[STORED DATA Boundary: Start]
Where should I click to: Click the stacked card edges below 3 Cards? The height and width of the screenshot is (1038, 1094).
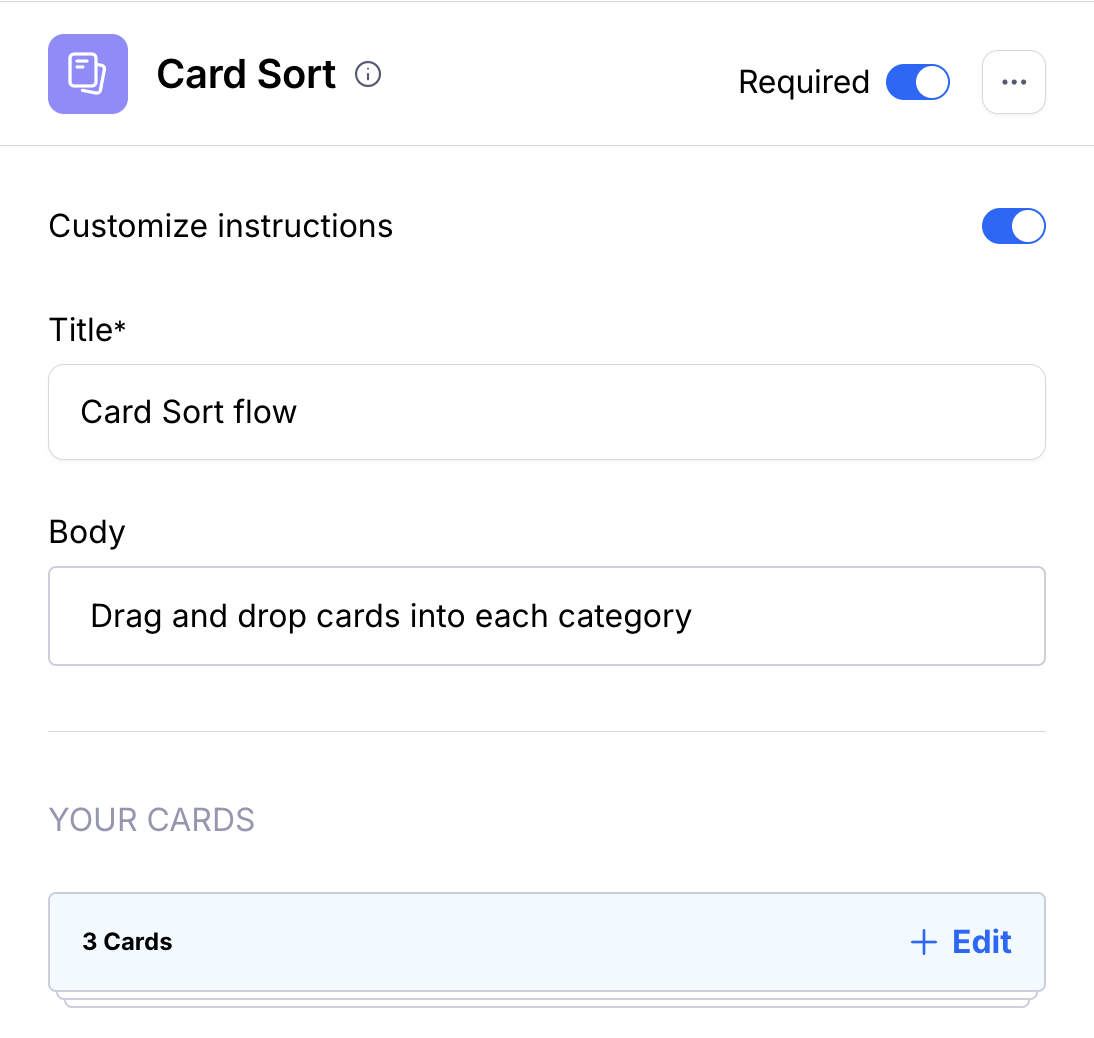tap(546, 1000)
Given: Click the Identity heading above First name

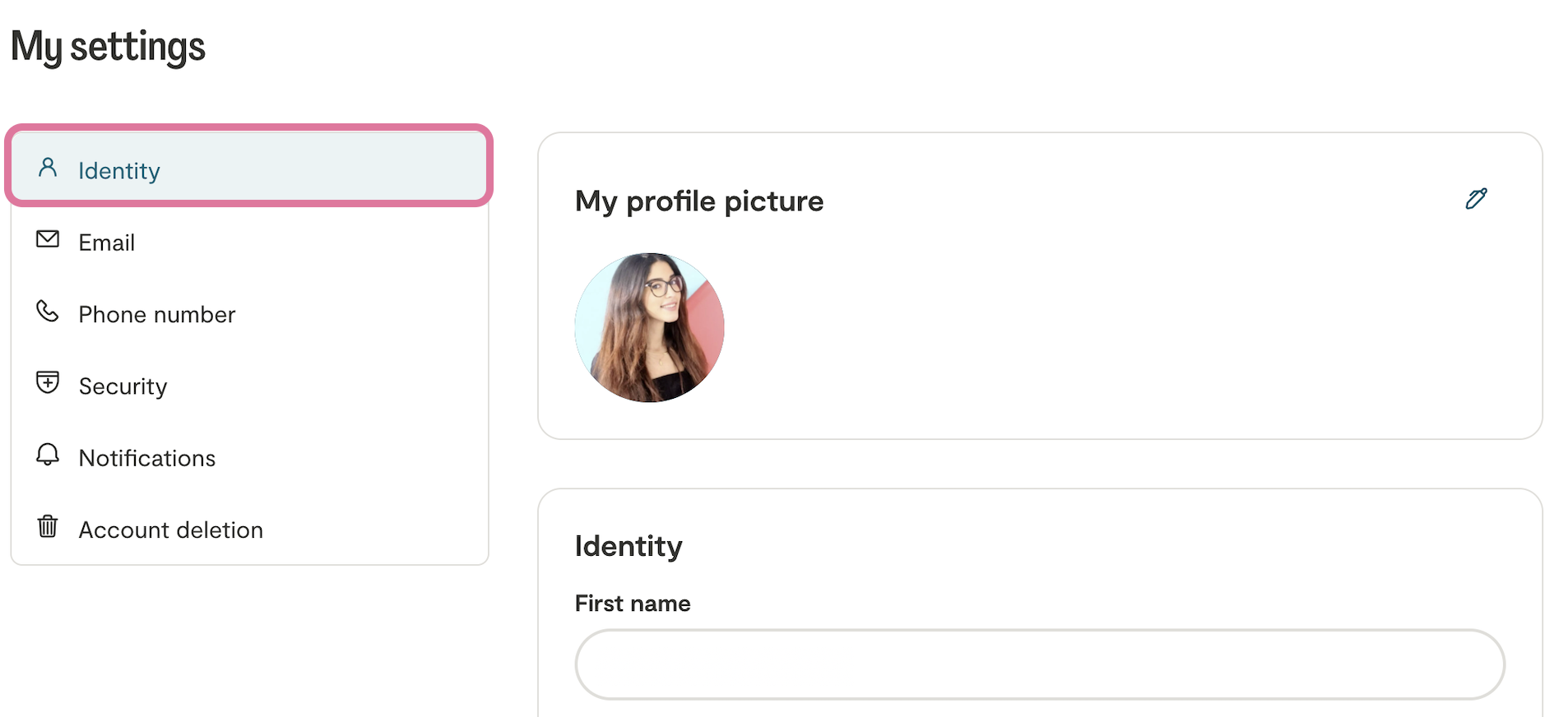Looking at the screenshot, I should point(629,546).
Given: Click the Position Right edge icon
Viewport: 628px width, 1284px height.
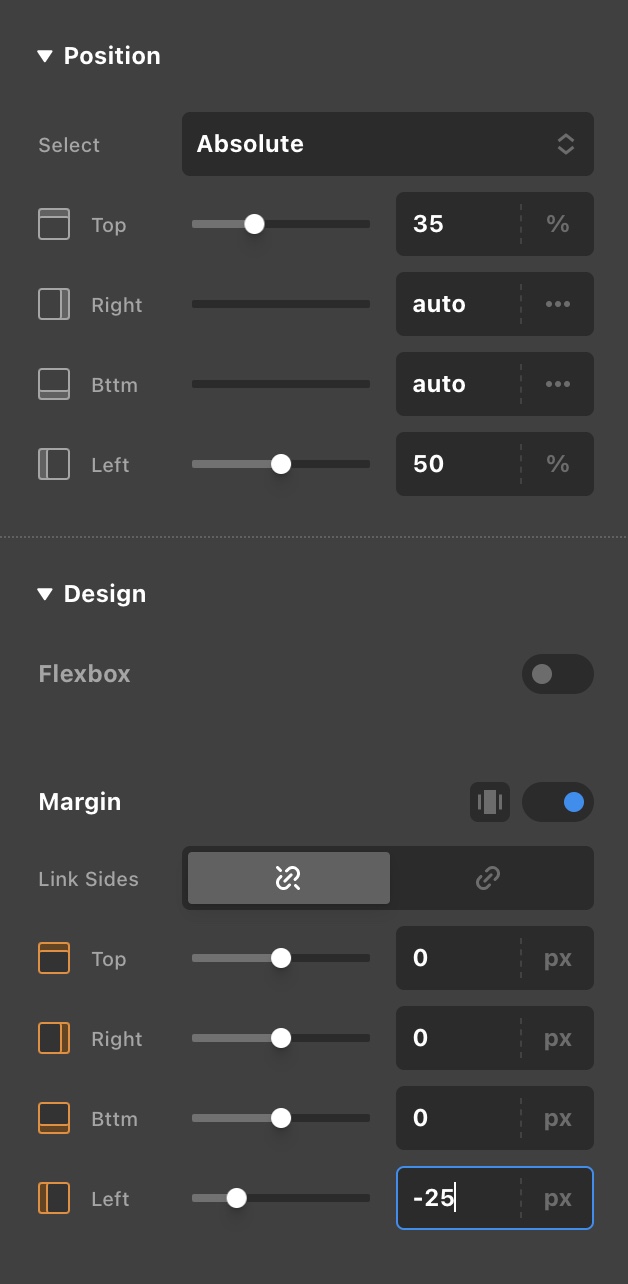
[STORED DATA Boundary: End]
(EXERCISE OBJECTIVE)
Without including any picture, reproduce all of the material exactly.

(SOLUTION TO THIS EXERCISE)
Where should I click to: Click the stacked card edges below 3 Cards? The height and width of the screenshot is (1038, 1094).
tap(546, 1000)
Given: Click the Identity heading above First name

Looking at the screenshot, I should point(629,546).
Given: Click the Position Right edge icon
Viewport: 628px width, 1284px height.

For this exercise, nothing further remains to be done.